Good morning,
I know this topic has been discussed but I still have some doubts in its regard.
I've done RNA seq 2x150 bp and before receiving my data the company did a QC check and the library size was ~ 300bp. When I received my data I used FASTQC to check the data and the quality was quite good. There were no poor quality reads, the length was 150 but the adaptors were present.
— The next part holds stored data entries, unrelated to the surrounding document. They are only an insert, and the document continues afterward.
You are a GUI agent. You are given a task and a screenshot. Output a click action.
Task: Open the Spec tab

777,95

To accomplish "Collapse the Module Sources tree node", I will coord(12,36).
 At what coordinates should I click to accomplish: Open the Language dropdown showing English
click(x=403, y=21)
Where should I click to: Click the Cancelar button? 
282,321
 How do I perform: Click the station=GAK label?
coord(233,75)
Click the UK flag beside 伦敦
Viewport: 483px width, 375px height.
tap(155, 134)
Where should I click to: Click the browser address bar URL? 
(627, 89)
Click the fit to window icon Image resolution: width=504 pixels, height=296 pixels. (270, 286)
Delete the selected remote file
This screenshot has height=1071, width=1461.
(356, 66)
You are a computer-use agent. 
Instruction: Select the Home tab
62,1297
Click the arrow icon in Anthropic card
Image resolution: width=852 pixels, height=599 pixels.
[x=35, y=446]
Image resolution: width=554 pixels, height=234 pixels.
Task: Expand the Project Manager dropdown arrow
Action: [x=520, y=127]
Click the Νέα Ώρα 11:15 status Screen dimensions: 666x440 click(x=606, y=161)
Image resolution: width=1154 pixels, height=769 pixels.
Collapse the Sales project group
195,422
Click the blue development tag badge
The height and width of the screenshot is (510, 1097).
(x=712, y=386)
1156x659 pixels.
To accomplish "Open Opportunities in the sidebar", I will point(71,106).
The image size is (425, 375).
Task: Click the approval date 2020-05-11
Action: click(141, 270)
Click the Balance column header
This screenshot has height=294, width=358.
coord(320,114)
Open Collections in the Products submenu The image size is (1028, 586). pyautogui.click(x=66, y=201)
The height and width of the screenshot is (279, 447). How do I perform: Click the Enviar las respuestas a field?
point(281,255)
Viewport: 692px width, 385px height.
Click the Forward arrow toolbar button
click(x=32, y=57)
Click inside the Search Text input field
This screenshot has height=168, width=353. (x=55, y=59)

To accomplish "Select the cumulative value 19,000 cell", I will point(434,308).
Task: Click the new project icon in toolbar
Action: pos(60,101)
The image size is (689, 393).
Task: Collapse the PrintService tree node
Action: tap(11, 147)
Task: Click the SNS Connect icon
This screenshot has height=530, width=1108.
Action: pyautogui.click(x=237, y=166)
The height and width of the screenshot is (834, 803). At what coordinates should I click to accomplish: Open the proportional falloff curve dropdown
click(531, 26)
So, I used bbmerge to find the adaptors, I trim them and then I merge the reads, however for one sample the avg insert size was 148bp and for the other samples were between 151bp and 173 bp. The % of joined reads was also high (the lowest % was 80% , but for most of the samples it was ~90%.
This is one example:
Adapters counted: 32566620 Total time: 710.930 seconds. Pairs: 62324086 Joined: 56271221 90.288% Ambiguous: 5211149 8.361% No Solution: 841716 1.351% Too Short: 0 0.000% Avg Insert: 148.1 Standard Deviation: 47.2 Mode: 122
Insert range: 35 - 291 90th percentile: 217 75th percentile: 176 50th percentile: 140 25th percentile: 113 10th percentile: 95
So, my question is should I be worried about the not so good insert size? Because at this stage there is nothing I could do about it rightsta? Plus should I trim the adaptors and then merge the reads or do the other way around? I think the first option should be the best since the quality around the edges of the reads is usually low right?
Thank you for your help!
Yes, because if you don't trim the adapters, the reads won't merge anyway. But you should merge before quality trimming, because joining reads will improve quality.
Are you performing transcriptome assembly? If you are just mapping and counting, do not merge.
AFAIK
bbmerge
can use the adapter information for merging. So don't trimming before merging increases the merging rate.fin swimmer
Are you doing assembly? It's otherwise not clear why you would merge the reads to begin with.